__Aim__
Reproduce the records verbatim, starting from their first line and ending with the line that contains "The height and", including both of those lines.

==*==

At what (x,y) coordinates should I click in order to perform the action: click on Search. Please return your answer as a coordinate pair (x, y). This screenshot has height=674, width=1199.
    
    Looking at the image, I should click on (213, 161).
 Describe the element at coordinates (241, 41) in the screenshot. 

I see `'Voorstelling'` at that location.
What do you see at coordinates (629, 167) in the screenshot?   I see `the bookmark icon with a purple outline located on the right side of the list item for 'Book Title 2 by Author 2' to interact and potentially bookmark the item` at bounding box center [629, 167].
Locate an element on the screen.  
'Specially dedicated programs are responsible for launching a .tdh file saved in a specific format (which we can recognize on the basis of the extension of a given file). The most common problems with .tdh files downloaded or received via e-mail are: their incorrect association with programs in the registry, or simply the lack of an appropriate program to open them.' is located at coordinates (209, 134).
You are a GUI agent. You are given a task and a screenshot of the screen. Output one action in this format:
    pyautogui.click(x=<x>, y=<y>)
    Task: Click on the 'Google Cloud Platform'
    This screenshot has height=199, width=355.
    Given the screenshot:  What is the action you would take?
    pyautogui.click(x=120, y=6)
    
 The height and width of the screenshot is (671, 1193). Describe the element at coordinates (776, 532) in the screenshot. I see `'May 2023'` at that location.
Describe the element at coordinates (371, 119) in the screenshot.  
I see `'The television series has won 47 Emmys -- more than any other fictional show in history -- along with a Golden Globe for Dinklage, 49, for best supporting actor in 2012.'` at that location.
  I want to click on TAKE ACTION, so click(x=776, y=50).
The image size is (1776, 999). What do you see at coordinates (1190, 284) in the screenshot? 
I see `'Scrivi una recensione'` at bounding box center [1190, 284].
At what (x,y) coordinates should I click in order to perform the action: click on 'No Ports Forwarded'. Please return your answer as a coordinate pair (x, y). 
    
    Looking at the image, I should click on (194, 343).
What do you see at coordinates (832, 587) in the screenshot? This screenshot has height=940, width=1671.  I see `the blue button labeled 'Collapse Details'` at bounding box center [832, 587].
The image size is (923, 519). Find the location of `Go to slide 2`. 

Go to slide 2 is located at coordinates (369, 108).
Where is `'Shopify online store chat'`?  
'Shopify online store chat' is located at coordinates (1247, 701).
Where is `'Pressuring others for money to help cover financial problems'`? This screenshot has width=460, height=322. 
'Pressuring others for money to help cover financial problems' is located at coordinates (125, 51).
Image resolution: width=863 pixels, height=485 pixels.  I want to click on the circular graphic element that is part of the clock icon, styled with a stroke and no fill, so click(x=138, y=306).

==*==

__The completed task__
At what (x,y) coordinates should I click in order to perform the action: click on Search. Please return your answer as a coordinate pair (x, y). This screenshot has height=674, width=1199.
    
    Looking at the image, I should click on (213, 161).
 Describe the element at coordinates (241, 41) in the screenshot. 

I see `'Voorstelling'` at that location.
What do you see at coordinates (629, 167) in the screenshot?   I see `the bookmark icon with a purple outline located on the right side of the list item for 'Book Title 2 by Author 2' to interact and potentially bookmark the item` at bounding box center [629, 167].
Locate an element on the screen.  
'Specially dedicated programs are responsible for launching a .tdh file saved in a specific format (which we can recognize on the basis of the extension of a given file). The most common problems with .tdh files downloaded or received via e-mail are: their incorrect association with programs in the registry, or simply the lack of an appropriate program to open them.' is located at coordinates (209, 134).
You are a GUI agent. You are given a task and a screenshot of the screen. Output one action in this format:
    pyautogui.click(x=<x>, y=<y>)
    Task: Click on the 'Google Cloud Platform'
    This screenshot has height=199, width=355.
    Given the screenshot:  What is the action you would take?
    pyautogui.click(x=120, y=6)
    
 The height and width of the screenshot is (671, 1193). Describe the element at coordinates (776, 532) in the screenshot. I see `'May 2023'` at that location.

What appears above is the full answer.